Is web scraping legal? A short guide on scraping under EU law

Even though web scraping is ubiquitous, its legal status remains unclear. That is because whether web scraping is legal will depend on many aspects. Currently, web scraping is not per se prohibited in the European Union but the use of data mining tools is legally risky.

So, before you jump into your daily dose of scraping, read this guide to save you from some nasty situations.

Please note that this article is for informational purposes only and that any information contained below does not constitute legal advice. Therefore, before engaging in any scraping activities, you should get appropriate professional legal advice regarding your specific situation.

Table of Contents

I. INTELLECTUAL PROPERTY BREACH

First of all, web scraping could infringe on intellectual property rights.

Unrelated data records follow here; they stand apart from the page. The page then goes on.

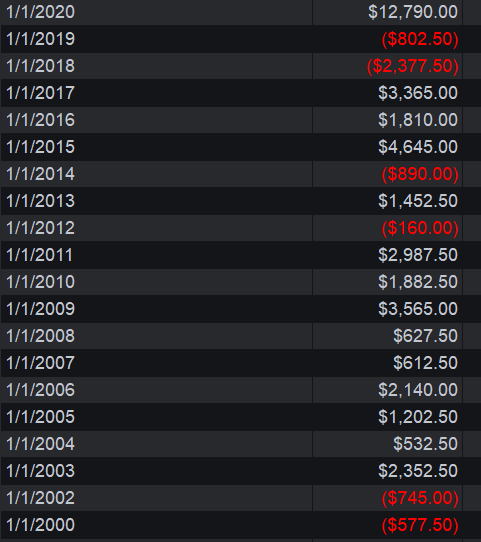Screen dimensions: 481x542
Task: Click the ($745.00) loss for 2002
Action: (420, 498)
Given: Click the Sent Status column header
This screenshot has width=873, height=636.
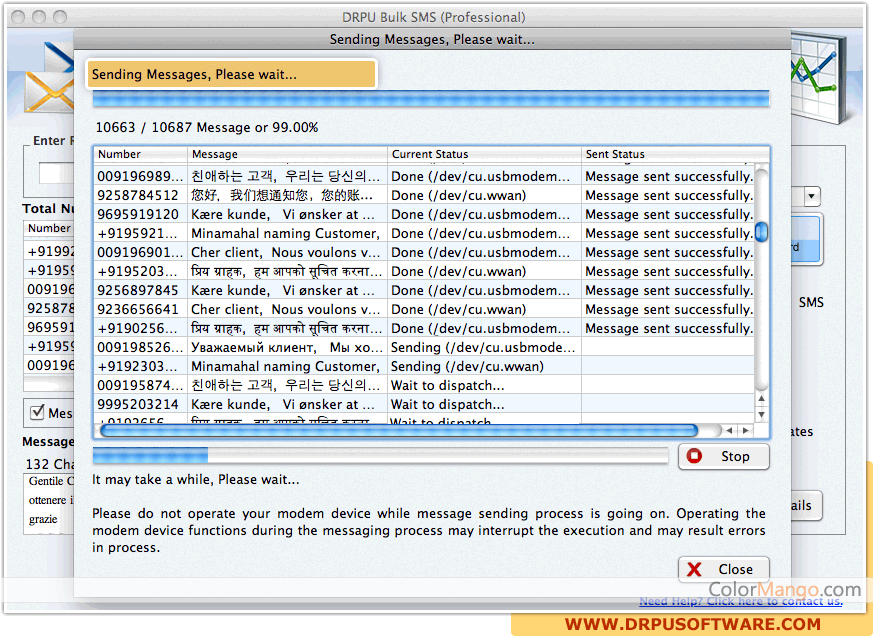Looking at the screenshot, I should [x=670, y=154].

I know: you’re scraping to collect some hot data and not to copy people’s art of a doubtful value. However, I kid you not, also such a ‘simple’ data collection could result in an intellectual property infringement.

Firstly, you could violate the author’s rights to its copyrighted text even by reproducing just one sentence (if it is of particular originality). For that purpose, see the judgment of 16 July 2009 made by the Court of Justice of the European Union, C-5/08, Infopaq International A/S v. Danske Dagblades Forening, which found that even an excerpt of 11 words might be protected (see in particular paragraph 47).

Secondly, in the EU we have laws (Directive 96/9/EC) that provide specific protection with regards to databases. To avoid problems connected with such protection, take into account the following factors.

1) Check if the database from which you’re scraping is protected and what it means for you.

Copyright protection

Basically, a database is copyrighted if the structure of the database is an original intellectual creation.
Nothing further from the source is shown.